System Clock Frequency: 400000000 Hz
AHB Clock Frequency: 200000000 Hz
APB1 Clock Frequency: 100000000 Hz
APB2 Clock Frequency: 100000000 Hz
<inf> com_test: processGroup1PortEvent: Port 0, Events 0x10
<inf> com_test: Resp rcv within 50 ms
<inf> com_test: Port 1 recv bytes: 32
<inf> com_test: Serial send-receive duration: 31375580 ns
From STM32 perspective, sending 31 bytes, followed by receiving 32 bytes of data @ 38400baud took around 31ms. The 31375580 ns value fluctuates between 29ms to 39ms
I used an oscilloscope to measure the actual time between packet transmission and reception. (see UART2_txrx.jpg) CH1 is data coming out of STM32, and CH2 is data from the UART device. The entire transfer took around 16.5ms.
From these measurements, I see that there is a latency of 12 ~ 22ms
That is quite a long time.
Comparatively, observing the response time from UART device (UART_dev_resp_time.jpg) , it only took around 360us to process the incoming data and send a response. (The device was not doing a straight echo)

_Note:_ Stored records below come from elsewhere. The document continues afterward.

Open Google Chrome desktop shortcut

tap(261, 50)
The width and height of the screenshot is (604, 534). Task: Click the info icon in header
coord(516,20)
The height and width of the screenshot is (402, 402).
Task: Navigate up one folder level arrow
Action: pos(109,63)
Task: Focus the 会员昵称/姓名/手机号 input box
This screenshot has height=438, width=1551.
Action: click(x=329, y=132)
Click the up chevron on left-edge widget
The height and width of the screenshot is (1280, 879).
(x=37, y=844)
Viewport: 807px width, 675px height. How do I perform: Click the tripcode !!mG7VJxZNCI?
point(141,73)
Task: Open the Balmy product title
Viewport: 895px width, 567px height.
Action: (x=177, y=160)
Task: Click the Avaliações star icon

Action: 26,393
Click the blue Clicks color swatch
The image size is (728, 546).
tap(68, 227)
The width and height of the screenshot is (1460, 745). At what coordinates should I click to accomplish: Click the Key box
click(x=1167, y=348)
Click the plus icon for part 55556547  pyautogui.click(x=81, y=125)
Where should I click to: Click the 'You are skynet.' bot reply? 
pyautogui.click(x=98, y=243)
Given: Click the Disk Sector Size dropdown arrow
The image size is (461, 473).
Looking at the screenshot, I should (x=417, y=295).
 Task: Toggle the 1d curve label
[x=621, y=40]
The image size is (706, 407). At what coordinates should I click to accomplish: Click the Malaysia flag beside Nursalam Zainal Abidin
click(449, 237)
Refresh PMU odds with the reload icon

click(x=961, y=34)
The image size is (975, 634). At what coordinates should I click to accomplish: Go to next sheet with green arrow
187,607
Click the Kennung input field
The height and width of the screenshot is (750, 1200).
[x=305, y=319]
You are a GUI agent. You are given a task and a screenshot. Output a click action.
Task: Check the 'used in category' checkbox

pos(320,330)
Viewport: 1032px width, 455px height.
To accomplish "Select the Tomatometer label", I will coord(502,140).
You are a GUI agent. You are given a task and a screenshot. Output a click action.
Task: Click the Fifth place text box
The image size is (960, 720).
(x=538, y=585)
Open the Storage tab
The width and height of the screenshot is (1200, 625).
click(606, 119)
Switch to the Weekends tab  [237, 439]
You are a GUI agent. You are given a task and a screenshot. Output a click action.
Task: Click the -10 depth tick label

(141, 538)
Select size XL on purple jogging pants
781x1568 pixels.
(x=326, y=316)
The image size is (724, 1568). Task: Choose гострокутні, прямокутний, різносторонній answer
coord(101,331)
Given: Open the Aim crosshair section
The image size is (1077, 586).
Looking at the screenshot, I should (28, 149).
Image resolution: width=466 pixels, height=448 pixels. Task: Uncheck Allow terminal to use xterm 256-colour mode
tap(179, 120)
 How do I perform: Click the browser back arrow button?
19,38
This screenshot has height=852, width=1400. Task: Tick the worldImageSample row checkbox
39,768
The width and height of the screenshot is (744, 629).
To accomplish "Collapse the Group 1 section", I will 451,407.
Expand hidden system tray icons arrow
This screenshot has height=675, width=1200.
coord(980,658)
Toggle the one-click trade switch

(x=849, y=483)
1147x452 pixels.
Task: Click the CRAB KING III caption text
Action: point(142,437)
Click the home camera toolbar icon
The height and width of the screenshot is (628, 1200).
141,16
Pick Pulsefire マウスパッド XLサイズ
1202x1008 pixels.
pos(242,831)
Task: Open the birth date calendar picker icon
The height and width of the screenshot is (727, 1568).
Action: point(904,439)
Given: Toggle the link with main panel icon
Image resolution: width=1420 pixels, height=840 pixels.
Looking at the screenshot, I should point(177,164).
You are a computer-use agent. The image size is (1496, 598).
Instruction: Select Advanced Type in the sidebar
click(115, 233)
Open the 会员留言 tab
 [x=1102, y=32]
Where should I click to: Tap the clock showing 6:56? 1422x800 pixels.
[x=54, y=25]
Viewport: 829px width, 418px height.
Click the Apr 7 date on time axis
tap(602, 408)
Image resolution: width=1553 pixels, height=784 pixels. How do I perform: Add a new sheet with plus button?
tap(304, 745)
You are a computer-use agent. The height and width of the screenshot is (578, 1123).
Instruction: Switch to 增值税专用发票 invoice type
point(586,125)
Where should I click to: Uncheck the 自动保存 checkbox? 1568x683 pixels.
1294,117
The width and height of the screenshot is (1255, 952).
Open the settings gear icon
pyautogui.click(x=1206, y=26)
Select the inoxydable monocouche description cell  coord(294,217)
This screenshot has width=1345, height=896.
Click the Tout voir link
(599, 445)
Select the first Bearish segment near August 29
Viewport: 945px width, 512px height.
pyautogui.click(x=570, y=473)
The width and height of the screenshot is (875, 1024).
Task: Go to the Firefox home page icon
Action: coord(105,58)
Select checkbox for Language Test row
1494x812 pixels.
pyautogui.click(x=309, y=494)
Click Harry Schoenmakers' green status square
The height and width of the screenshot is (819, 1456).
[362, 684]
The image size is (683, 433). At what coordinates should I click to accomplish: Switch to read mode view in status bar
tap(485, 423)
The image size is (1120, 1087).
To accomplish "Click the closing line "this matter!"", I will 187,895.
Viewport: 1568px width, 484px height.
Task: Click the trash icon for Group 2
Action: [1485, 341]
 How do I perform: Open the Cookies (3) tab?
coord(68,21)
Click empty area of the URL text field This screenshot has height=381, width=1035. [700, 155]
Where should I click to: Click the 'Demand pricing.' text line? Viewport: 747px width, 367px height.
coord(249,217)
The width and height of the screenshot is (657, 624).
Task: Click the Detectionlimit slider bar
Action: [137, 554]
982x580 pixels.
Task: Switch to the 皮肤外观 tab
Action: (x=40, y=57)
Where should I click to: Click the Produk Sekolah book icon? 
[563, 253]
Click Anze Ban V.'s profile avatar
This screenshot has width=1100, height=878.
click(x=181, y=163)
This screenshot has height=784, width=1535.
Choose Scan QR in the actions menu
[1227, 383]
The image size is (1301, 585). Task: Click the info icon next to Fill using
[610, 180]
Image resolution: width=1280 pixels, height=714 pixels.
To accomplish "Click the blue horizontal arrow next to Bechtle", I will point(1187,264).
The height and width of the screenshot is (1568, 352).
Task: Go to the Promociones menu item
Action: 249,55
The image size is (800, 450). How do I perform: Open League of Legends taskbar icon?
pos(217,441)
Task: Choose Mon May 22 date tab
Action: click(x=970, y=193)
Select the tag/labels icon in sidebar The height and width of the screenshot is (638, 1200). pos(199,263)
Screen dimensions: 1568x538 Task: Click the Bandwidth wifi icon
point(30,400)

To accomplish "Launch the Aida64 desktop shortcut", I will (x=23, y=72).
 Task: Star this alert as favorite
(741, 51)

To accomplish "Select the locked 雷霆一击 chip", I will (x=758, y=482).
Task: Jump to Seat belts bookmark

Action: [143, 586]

I have seen the explanation regarding bus architecture
https://community.st.com/t5/stm32-mcus-products/stm32h7-gpio-togle-max-frequency/m-p/336687
I understand that latency is expected. Have I reached the peak performance for this processor? (I know I can try to clock the CPU faster). Or am I missing something that can yield better results?